Anyways when I asked again about the results they said that Summerbay had them and they were responsible for letting folks know if they won. 

I called the main 1 -877 number (sorry don't have it handy) and they looked up the results for me.

Good luck!


----------



## Sandy (Oct 16, 2007)

Confused about your post.  

Did you actually get in the lottery and NOT win?  Or did your papers arrive late and you did not even get into the lottery?

Thanks!


----------



## Sandy (Oct 16, 2007)

*We Won!!!*

Just called. The phone rings, and rings, and rings.  Then, maybe someone picks up. I figure they are swamped, but the receptionist told me to just wait on the phone until someone picked up. 

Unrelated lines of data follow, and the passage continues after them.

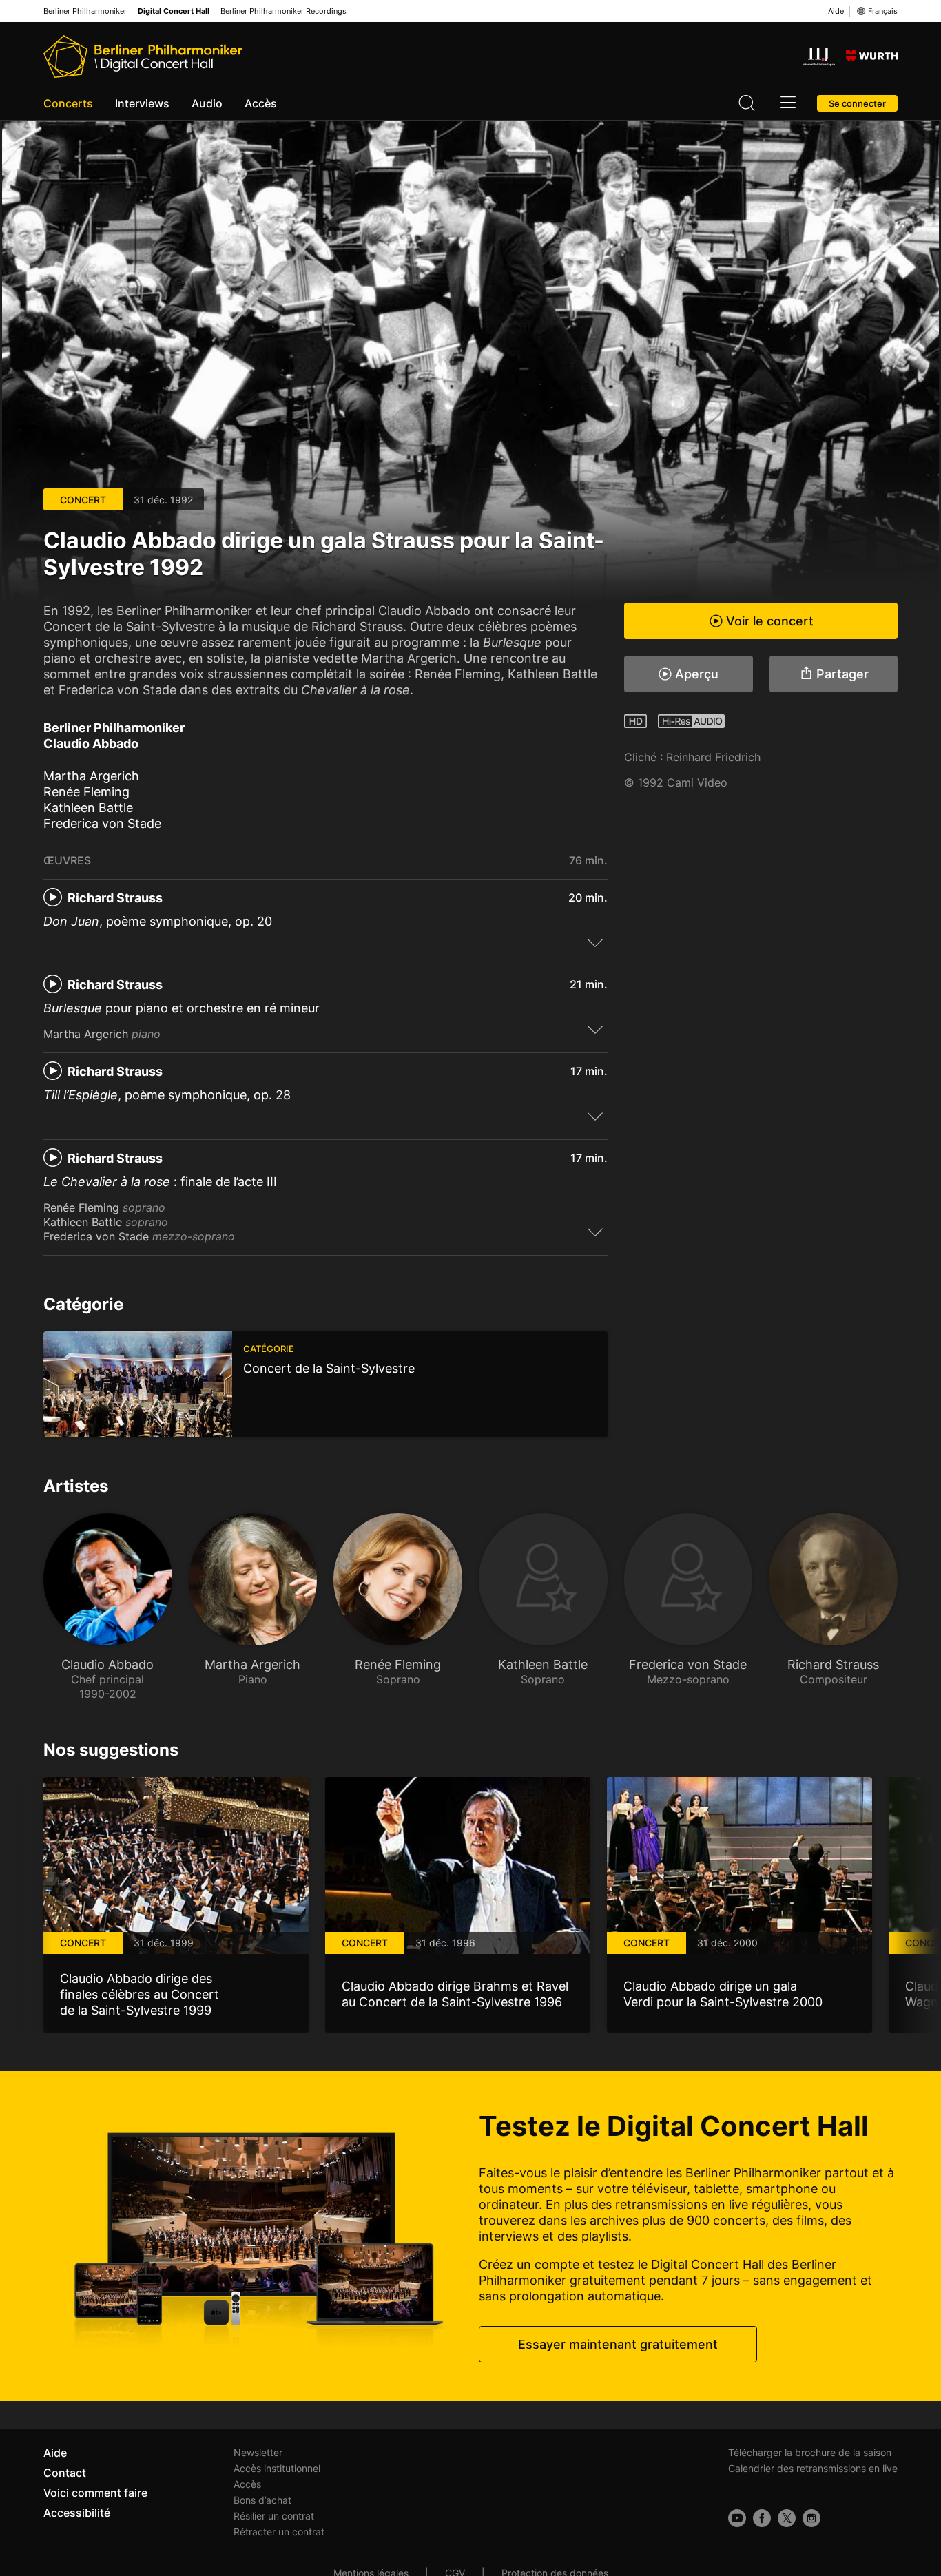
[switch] (595, 942)
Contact (64, 2473)
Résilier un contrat (274, 2516)
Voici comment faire (95, 2493)
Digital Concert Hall (173, 11)
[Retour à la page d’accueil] (142, 56)
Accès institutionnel (277, 2468)
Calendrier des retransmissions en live (813, 2468)
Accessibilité (76, 2513)
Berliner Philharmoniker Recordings (283, 11)
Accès (261, 103)
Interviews (142, 103)
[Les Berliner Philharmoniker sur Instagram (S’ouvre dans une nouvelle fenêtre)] (811, 2518)
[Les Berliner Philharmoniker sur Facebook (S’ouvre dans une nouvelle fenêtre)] (762, 2518)
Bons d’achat (262, 2500)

One of our units was "unofficially" upgraded to a two bedroom. She explained that the official list was not yet prepared, and she could only say if she saw our name on the list. She did see us on the list, for one of the units we own.  The other, presumably, did not win.  But she said that this is not official. 

Yipee!


----------



## janapur (Oct 16, 2007)

OK, I got through right away at 1-877-642-5060 and they saw my name on the list :whoopie:  which means we won at least one 2BR. However, they are unable to see if we won multiple lottery upgrades. Therefore, Sandy, you may have won more than one. In other words, there is not a number next to our name stating how many we won. Our name being on the list just assures that our name was pulled at least once.

*This is what I was told, so if anyone was told differently or was able to determine if they won multiple times, please post here.*

Good luck to everyone! 

Jana


----------



## jmsmom (Oct 16, 2007)

Sorry for not being clear.  

When I spoke to the lady at the deed exchange place she assured me that even though I got the letter stating they didn't receive my paperwork they really did and she felt sure that I was entered in the lottery.  

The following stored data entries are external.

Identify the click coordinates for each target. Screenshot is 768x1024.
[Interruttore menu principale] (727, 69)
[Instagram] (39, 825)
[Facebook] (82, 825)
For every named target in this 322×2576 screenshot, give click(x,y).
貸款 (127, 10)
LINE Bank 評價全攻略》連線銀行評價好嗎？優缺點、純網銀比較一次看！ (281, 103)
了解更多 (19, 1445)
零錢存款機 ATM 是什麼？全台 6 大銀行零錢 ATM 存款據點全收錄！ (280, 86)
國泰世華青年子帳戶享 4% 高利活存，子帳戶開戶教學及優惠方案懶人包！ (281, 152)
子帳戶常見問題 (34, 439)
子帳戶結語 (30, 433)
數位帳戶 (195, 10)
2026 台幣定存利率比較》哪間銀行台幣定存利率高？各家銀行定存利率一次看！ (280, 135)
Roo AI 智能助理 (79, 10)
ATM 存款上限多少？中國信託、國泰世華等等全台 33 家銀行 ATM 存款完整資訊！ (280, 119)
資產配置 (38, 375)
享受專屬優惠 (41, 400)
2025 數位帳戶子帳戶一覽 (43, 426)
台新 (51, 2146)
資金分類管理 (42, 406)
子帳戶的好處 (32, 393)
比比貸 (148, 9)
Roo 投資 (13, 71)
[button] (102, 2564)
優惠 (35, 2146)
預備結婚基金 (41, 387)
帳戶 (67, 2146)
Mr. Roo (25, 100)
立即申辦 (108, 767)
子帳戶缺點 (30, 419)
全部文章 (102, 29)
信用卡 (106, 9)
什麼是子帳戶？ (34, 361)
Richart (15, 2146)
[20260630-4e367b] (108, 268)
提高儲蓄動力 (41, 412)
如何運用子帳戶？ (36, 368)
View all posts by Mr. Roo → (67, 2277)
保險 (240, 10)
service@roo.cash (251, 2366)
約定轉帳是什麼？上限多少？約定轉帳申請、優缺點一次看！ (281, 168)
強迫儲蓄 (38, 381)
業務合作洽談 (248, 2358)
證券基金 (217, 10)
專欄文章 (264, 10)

She did not however have a way to check this.  So I don't really know if we were entered or not.

I'm choosing to think that we were entered but just not chosen.


----------



## janapur (Oct 16, 2007)

jmsmom said:


> Sorry for not being clear.
> 
> When I spoke to the lady at the deed exchange place she assured me that even though I got the letter stating they didn't receive my paperwork they really did and she felt sure that I was entered in the lottery.
> 
> ...


I received that same letter and called SB immediately in a panic. I was informed that the letter was sent in error. Can anyone else confirm this? I didn't post anything regarding that letter, as I thought that I was the only erroroneous recipient. Hmmm . . .


----------



## anne1125 (Oct 17, 2007)

Did they say when the letters would be mailed?  I don't know when I'll have the time to sit and call.

Thanks.


----------



## Art4th (Oct 17, 2007)

anne1125 said:


> Did they say when the letters would be mailed?  I don't know when I'll have the time to sit and call.
> 
> Thanks.



It's a quick, one minute phone call. I called today and unfortunately did not get lucky in the lottery. She told me about 4600 units were upgraded via the lottery. I'm heading to Vegas tomorrow...I hope my luck is better once I get there.

Art


----------



## Sandy (Oct 17, 2007)

Sorry about that Art.  I don't know if your results are "final" as Jana says, but keep hope alive.  You might have the real kind of luck when you get there :whoopie:


----------



## brucecz (Oct 17, 2007)

Art4th said:


> It's a quick, one minute phone call. I called today and unfortunately did not get lucky in the lottery. She told me about 4600 units were upgraded via the lottery. I'm heading to Vegas tomorrow...I hope my luck is better once I get there.
> 
> Art



We will be flying out on Sunday for the week.   As it stands we  have reservations and may be at both the Westgate on a exchange  and at Summer Bay using our ownership week. Or we  just may be at the Westgate or just at Summer Bay depending on some varibles.

Bruce


----------



## janapur (Oct 18, 2007)

Hi Bruce! Have a great time and bring some nice weather back with you, please. Has it rained every day in WI too? We could have used this a few months ago.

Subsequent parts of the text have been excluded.